Lions Gate
Entertainment /04 Nov 2014
11.04.14

‘Stargate’: David Arnold’s First Blockbuster Score

Twenty years ago, British film composer David Arnold dazzled the film music community with his first blockbuster, symphonic score: Stargate (1994). The $55 million budget film starred Kurt Russell and James Spader. Afterward, Arnold penned powerful works like Independence Day (1996), Tomorrow Never Dies (1997), Godzilla (1998), The Musketeer (2001), and Casino Royale (2006).

He is now a bankable, first-tier name in the business. But something about Stargate—the blend of black magic and sparkling innocence in the soundscape—has never been duplicated in his discography.

The Stargate music has aged better than the film itself, which hinges on a strange premise. The plot concerns Americans finding a space-time portal in contemporary Egypt that travels to a planet that resembles ancient Egypt—except the pharaohs are tricked out with ultra-high-tech weaponry.

The epic score speaks to all the themes and settings the film. Its moments of major-key ebullience somehow transcend the tomfoolery of the plot. Thanks to an excellent recording, all the instruments ring clearly. The brass in particular has a “pure,” noble tone.

“When I first read the script for Stargate,” David Arnold says, “I knew what approach to take, which was to be as big and bold as possible. As a fan of science fiction, I’ve always loved unashamedly bold music and movies. I love the grand gesture, the broad sweep and the big strings.”

To director Roland Emmerich, Arnold proposed “basically Star Wars meets Lawrence of Arabia.”

The pseudo-Egyptian set pieces and space portal imagery on the film also inspired Arnold’s composition. Arnold recalls actor James Spader on set: “Every time there was an amazing sight, the characters would stand back and say, ‘Oh my God!’ But James would just smile and walk towards it. That was the basis for the Stargate score, moving forward with a sense of majesty instead of being frightened by what’s around the corner.”

This spirit of adventure is evident in the first cue on the deluxe edition score album, “Stargate Overture.”

The track opens with the film’s exploration theme, well-stocked with brass flourishes and percussive garnishes. It finishes with primal chanting that characterizes the villainous alien pharaohs of the film.

The score is best when it develops the exploration theme.
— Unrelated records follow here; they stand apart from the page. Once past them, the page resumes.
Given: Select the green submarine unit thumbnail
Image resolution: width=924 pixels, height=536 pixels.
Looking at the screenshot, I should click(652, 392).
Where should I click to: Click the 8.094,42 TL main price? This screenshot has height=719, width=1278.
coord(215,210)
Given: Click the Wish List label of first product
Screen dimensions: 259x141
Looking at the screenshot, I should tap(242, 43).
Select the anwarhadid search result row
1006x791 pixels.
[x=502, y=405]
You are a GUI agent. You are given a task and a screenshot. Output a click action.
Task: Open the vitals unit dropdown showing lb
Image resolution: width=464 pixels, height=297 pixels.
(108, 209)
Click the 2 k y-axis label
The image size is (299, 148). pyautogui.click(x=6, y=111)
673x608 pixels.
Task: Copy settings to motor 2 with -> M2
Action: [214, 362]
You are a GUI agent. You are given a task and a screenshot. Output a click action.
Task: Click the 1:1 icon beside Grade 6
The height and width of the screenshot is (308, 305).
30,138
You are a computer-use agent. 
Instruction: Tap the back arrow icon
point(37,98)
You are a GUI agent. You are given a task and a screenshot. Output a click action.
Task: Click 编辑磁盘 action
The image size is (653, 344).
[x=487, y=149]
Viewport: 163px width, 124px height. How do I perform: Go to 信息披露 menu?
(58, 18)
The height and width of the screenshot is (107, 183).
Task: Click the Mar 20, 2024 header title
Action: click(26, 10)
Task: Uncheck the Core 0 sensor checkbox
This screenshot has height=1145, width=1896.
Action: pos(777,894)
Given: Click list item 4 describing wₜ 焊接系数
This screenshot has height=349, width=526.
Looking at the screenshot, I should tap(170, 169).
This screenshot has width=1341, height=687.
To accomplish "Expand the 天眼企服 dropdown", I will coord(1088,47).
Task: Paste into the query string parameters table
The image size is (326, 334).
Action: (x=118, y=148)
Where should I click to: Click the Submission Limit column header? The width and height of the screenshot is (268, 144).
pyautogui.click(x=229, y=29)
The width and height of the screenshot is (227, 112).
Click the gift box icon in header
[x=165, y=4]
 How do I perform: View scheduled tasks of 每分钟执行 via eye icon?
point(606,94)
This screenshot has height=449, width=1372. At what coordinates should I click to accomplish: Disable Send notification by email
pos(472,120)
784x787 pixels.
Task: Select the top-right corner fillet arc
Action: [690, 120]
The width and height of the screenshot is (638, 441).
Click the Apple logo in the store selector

The cue, “Giza, 1929,” brings choral accompaniment into the theme, along with royal trumpet blasts.

“The Stargate Opens” highlights the portal imagery with lush strings melody. The support brass is majestic and bright.

“You’re on the Team” features a solemn military march.

“Entering the Stargate” and “The Other Side” likewise point to the wonder of space and time travel.

“Mastadge Drag” provides a light, comic interlude between heavy orchestral salvos. It narrates the foibles of American archaeologist Daniel Jackson on the alien planet featured in the film. He is dragged across the desert by an alien, camel-like animal called a “Mastadge.”

The high-tempo cue recalls the playfulness of John Williams’ score for Hook (1991). The trumpet players must have taken a day of bed rest after laying down this powerhouse track. For film music enthusiasts looking for a single cue that demonstrates the quality of the genre, “Mastadge Drag” is a great choice.

“Daniel and Shauri” introduces a cross-cultural romance theme enunciated by flutes. “The Kiss/The Seventh Symbol” reinforces this elegant theme before seguing into the exploration theme and the march.

“Coming Home” transposes the exploration theme to woodwinds with gorgeous results and then concludes the body of the film with a brass cannonade.

“Closing Titles (Intro),” sees the return of the “Mastadge Drag” theme for an audience-rousing encore.

Some of Stargate’s action cues for the villains can be cacophonous and grating on the ears. Nonetheless, the rest of the score is enormously imaginative and evocative of exotic worlds beyond ours.

“Sometimes as a writer you can do that,” says David Arnold, “sometimes you don’t, but you always aim to write the thing that is the key to cluing people in as to what it is they’re about to experience and drawing them into the world that you’re creating.”

For composer David Arnold, Stargate led to Independence Day, which led to work on the James Bond franchise. It was his career launching pad. And his career has gone far and wide.

But neither time nor the fickle fashions of Hollywood have lessened the luster of Stargate.